### ASSIGNMENT:
From the first line to the last, print the records exactly.

### EXERCISE DATA:
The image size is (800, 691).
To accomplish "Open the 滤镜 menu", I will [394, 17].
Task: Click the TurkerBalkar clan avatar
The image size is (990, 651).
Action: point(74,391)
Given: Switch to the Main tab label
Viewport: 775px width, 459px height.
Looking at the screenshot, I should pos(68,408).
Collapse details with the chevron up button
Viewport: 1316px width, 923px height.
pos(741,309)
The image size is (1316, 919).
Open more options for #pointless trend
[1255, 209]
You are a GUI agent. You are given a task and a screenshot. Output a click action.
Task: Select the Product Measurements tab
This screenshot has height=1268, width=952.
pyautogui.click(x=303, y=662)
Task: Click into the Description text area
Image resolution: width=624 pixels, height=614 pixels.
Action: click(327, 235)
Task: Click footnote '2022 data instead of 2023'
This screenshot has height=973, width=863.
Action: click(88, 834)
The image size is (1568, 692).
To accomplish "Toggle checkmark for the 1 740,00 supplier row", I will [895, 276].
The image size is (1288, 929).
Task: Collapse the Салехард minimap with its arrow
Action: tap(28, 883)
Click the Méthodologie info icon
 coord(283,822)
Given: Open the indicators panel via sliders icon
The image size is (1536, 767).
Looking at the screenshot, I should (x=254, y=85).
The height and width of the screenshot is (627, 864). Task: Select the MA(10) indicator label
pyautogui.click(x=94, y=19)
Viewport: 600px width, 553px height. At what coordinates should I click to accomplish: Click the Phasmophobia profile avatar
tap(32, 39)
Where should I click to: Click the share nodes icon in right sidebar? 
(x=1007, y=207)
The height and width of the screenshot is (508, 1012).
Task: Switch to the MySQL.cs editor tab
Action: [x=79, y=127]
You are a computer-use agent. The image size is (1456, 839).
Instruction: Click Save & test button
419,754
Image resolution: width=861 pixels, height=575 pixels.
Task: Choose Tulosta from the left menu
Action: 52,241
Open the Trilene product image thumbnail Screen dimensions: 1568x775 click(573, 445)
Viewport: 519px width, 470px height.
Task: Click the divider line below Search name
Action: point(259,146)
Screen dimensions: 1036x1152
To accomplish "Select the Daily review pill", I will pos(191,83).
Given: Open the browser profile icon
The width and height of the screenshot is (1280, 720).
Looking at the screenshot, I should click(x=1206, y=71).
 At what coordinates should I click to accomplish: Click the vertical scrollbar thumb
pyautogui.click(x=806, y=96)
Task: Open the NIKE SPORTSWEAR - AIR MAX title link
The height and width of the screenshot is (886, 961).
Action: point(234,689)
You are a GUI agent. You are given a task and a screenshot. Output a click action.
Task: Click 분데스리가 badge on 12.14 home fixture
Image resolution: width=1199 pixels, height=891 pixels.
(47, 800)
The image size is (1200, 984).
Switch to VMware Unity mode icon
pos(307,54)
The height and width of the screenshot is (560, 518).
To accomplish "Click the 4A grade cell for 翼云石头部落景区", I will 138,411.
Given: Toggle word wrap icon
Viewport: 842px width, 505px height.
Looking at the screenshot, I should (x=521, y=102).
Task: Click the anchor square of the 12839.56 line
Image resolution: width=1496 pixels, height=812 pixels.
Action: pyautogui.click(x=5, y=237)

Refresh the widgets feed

### OUTPUT:
The image size is (800, 691).
To accomplish "Open the 滤镜 menu", I will [394, 17].
Task: Click the TurkerBalkar clan avatar
The image size is (990, 651).
Action: point(74,391)
Given: Switch to the Main tab label
Viewport: 775px width, 459px height.
Looking at the screenshot, I should pos(68,408).
Collapse details with the chevron up button
Viewport: 1316px width, 923px height.
pos(741,309)
The image size is (1316, 919).
Open more options for #pointless trend
[1255, 209]
You are a GUI agent. You are given a task and a screenshot. Output a click action.
Task: Select the Product Measurements tab
This screenshot has height=1268, width=952.
pyautogui.click(x=303, y=662)
Task: Click into the Description text area
Image resolution: width=624 pixels, height=614 pixels.
Action: click(327, 235)
Task: Click footnote '2022 data instead of 2023'
This screenshot has height=973, width=863.
Action: click(88, 834)
The image size is (1568, 692).
To accomplish "Toggle checkmark for the 1 740,00 supplier row", I will [895, 276].
The image size is (1288, 929).
Task: Collapse the Салехард minimap with its arrow
Action: tap(28, 883)
Click the Méthodologie info icon
 coord(283,822)
Given: Open the indicators panel via sliders icon
The image size is (1536, 767).
Looking at the screenshot, I should (x=254, y=85).
The height and width of the screenshot is (627, 864). Task: Select the MA(10) indicator label
pyautogui.click(x=94, y=19)
Viewport: 600px width, 553px height. At what coordinates should I click to accomplish: Click the Phasmophobia profile avatar
tap(32, 39)
Where should I click to: Click the share nodes icon in right sidebar? 
(x=1007, y=207)
The height and width of the screenshot is (508, 1012).
Task: Switch to the MySQL.cs editor tab
Action: [x=79, y=127]
You are a computer-use agent. The image size is (1456, 839).
Instruction: Click Save & test button
419,754
Image resolution: width=861 pixels, height=575 pixels.
Task: Choose Tulosta from the left menu
Action: 52,241
Open the Trilene product image thumbnail Screen dimensions: 1568x775 click(573, 445)
Viewport: 519px width, 470px height.
Task: Click the divider line below Search name
Action: point(259,146)
Screen dimensions: 1036x1152
To accomplish "Select the Daily review pill", I will pos(191,83).
Given: Open the browser profile icon
The width and height of the screenshot is (1280, 720).
Looking at the screenshot, I should click(x=1206, y=71).
 At what coordinates should I click to accomplish: Click the vertical scrollbar thumb
pyautogui.click(x=806, y=96)
Task: Open the NIKE SPORTSWEAR - AIR MAX title link
The height and width of the screenshot is (886, 961).
Action: point(234,689)
You are a GUI agent. You are given a task and a screenshot. Output a click action.
Task: Click 분데스리가 badge on 12.14 home fixture
Image resolution: width=1199 pixels, height=891 pixels.
(47, 800)
The image size is (1200, 984).
Switch to VMware Unity mode icon
pos(307,54)
The height and width of the screenshot is (560, 518).
To accomplish "Click the 4A grade cell for 翼云石头部落景区", I will 138,411.
Given: Toggle word wrap icon
Viewport: 842px width, 505px height.
Looking at the screenshot, I should (x=521, y=102).
Task: Click the anchor square of the 12839.56 line
Image resolution: width=1496 pixels, height=812 pixels.
Action: pyautogui.click(x=5, y=237)

Refresh the widgets feed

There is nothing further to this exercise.